The tiered storage capacity works at the log stream level. You can specify the size on disk available to a specific stream for its hot tier data. This is useful for situations where different streams have different query patterns, i.e. some stream need to be queried for predominantly recent data, while others not so much.
Setup hot tier
To enable hot tier for a query node, add the environment variable P_HOT_TIER_DIR
to the query node (or the standalone node) before starting the server. The value of environment variable should be set to the path of directory that you want to use for the data store. For example, P_HOT_TIER_DIR=/path/to/hot/tier/directory
.
Setting the environment variable enables the global hot tier mechanism. You'll now need to set hot tier size for specific streams based on your requirements. The setting is available in the Manage
page of each stream, under the Hot Tier Storage Size
section.
Under the hood
When the global hot tier mechanism is enabled, the server identifies the drive (where the hot tier directory is created) and calculates the total size and the free size of the drive. The upper threshold for hot tier size is set to 80% of the total drive capacity. So if the drive is of 10 TiB, then 8 TiB is automatically considered the maximum size of hot tier (subject to disk availability).
Size allocation
Now when a specific stream requests a hot tier capacity of let's say 2 TiB GiB, server checks if it is possible to allocate. The maths is : max size possible (8 TiB) - total used size of the disk (assume 1.3 TiB) = 6.7 TiB. The server then allocates the 2 TiB to this stream.
Once the hot tier is set up, a scheduler is configured to run every minute. This scheduler verifies if new files are available in remote object store and downloads them to the hot tier, ensuring that your most recent and frequently accessed data is always readily available.
Populating hot tier
Based on the size allocated for the hot tier (for a stream), the server starts downloading Parquet files from object store, beginning with the most recent data and moving backward in time. This approach ensures that the latest data, which is more likely to be queried, is prioritized.
As each file is downloaded, it’s recorded in a hottier.manifest.json
file. This manifest file is crucial for tracking which Parquet files are stored locally in the hot tier. Along with this, the system also updates the available and used sizes in the hot tier's JSON file, providing a clear view of the hot tier’s current state.
The server deletes the oldest files when necessary. This happens under two conditions:
-
Size exhaustion: When the total size of the files in the hot tier reaches the allocated limit.
-
Disk usage threshold: When the combined disk usage, including the hot tier, exceeds the configured disk usage threshold (e.g., 80%).
The hottier.manifest.json
is updated to reflect the removal of old files, ensuring that the hot tier remains within its defined constraints while continuing to serve the most relevant data efficiently.
Query flow for hot tier
On receiving a query, the server fetches the stream.json
and related manifest.json
files based on the query time range. It then identifies the list of Parquet file paths from the manifest. The server checks if these files are available in the hot tier. If any of the Parquet files are present in the hot tier path, server utilizes those file, avoiding S3 GET calls. For files not in the hot tier, the system fetches the necessary data from S3.

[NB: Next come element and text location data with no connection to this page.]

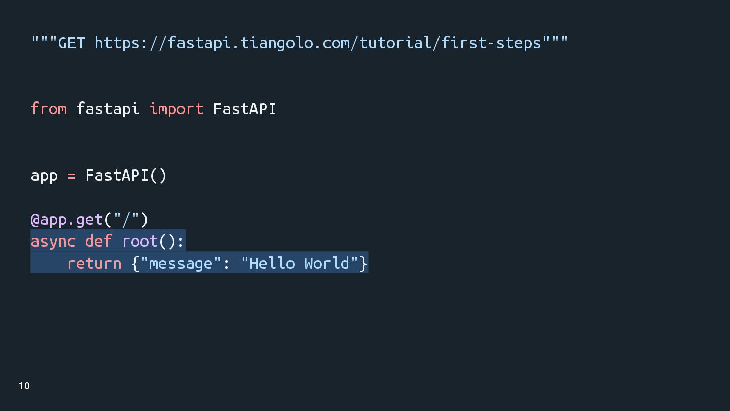
Task: Click the imported 'FastAPI' class name
Action: [245, 109]
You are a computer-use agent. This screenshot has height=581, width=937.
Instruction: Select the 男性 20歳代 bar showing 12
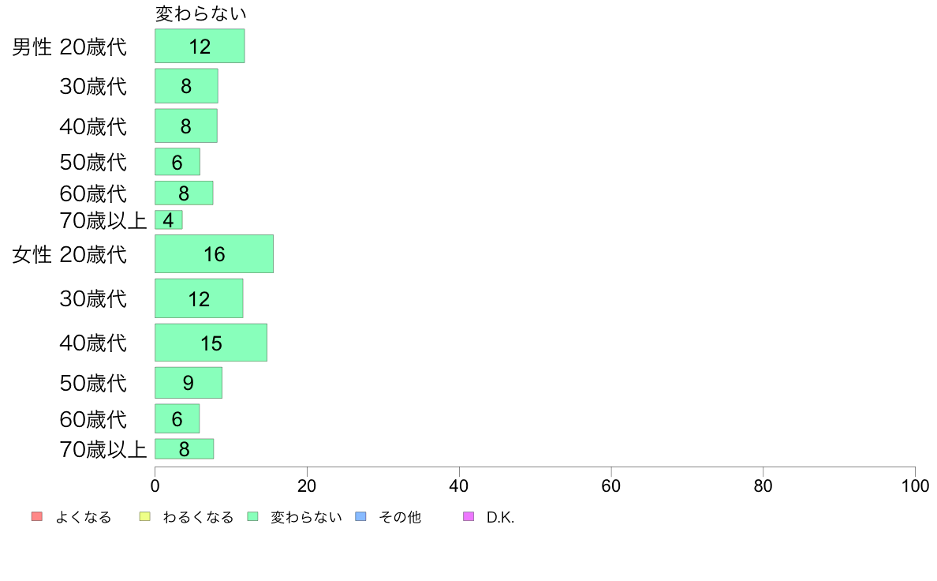tap(200, 46)
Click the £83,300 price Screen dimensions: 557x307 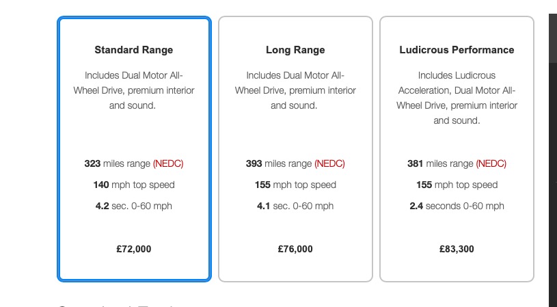click(457, 249)
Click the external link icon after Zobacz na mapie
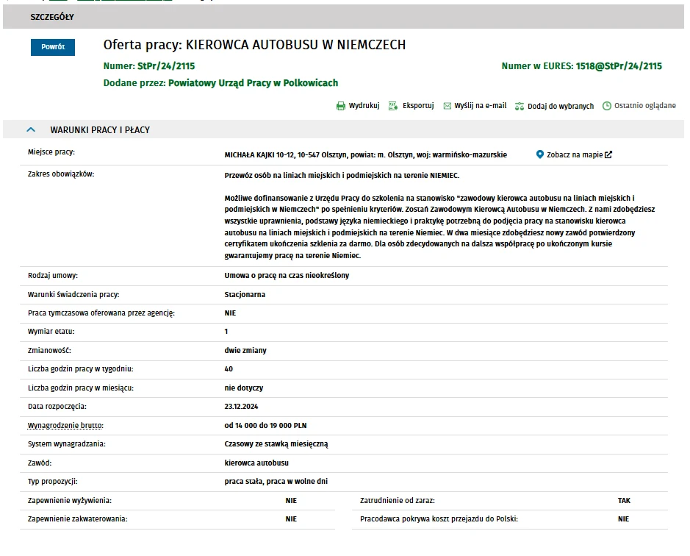Screen dimensions: 690x556 click(608, 155)
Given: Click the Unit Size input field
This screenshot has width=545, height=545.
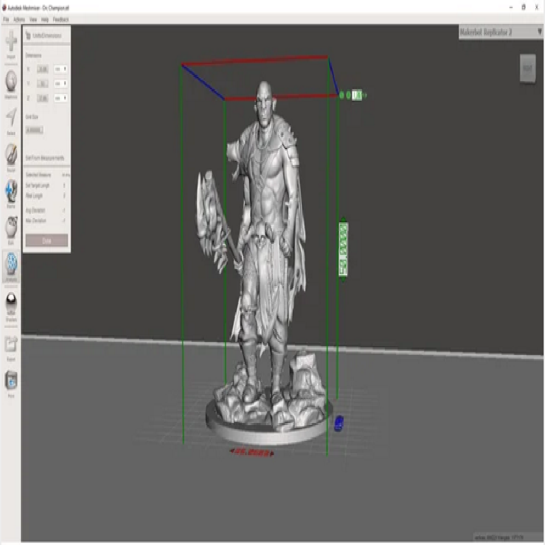Looking at the screenshot, I should click(34, 129).
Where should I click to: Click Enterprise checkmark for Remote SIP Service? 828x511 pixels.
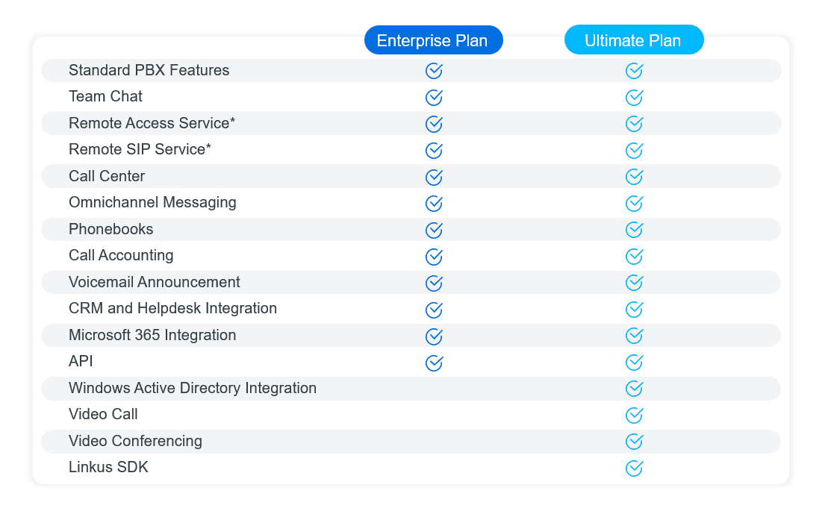coord(434,151)
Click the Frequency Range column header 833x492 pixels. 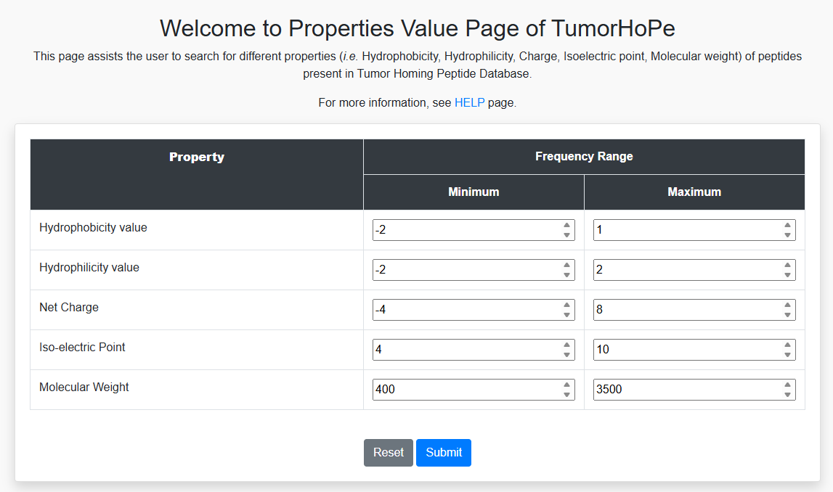pos(584,156)
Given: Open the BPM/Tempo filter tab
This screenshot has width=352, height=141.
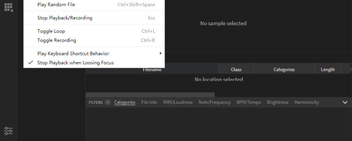Looking at the screenshot, I should click(249, 102).
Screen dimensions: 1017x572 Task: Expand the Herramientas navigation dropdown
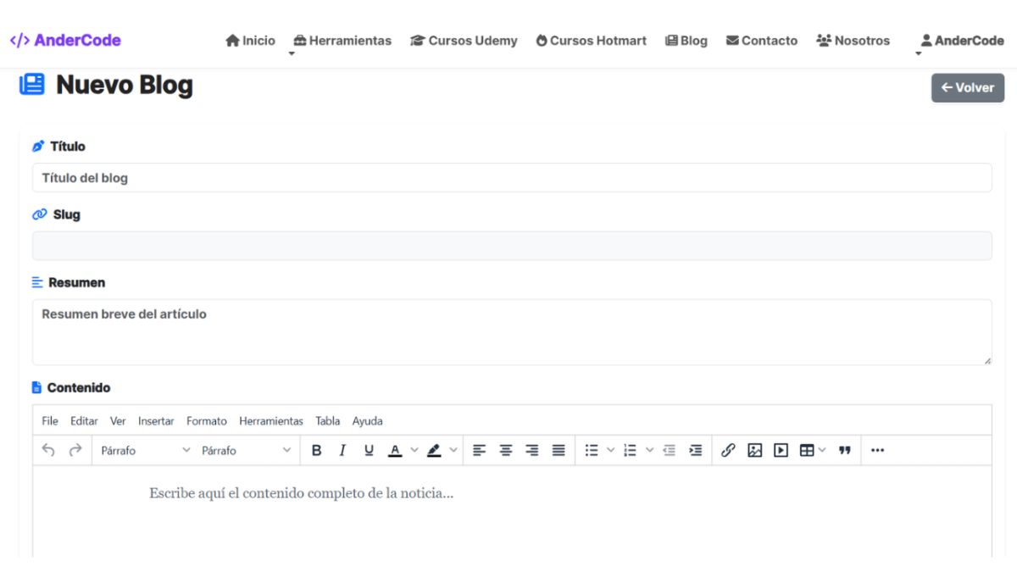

Adjusting the hot tier Size
If you need to adjust the size of the hot tier for an existing stream, you can do so with via the Stream Management page. Here’s how it works:
-
Increasing the hot tier Size: When you increase the size of an existing hot tier, the system updates the meta file to reflect the new size. This allows for additional data to be stored locally without any interruption in service.
-
Decreasing the hot tier Size: Reducing the size of the hot tier is not allowed. If you attempt to do so, the server will respond with an error, maintaining the integrity of your current data storage setup.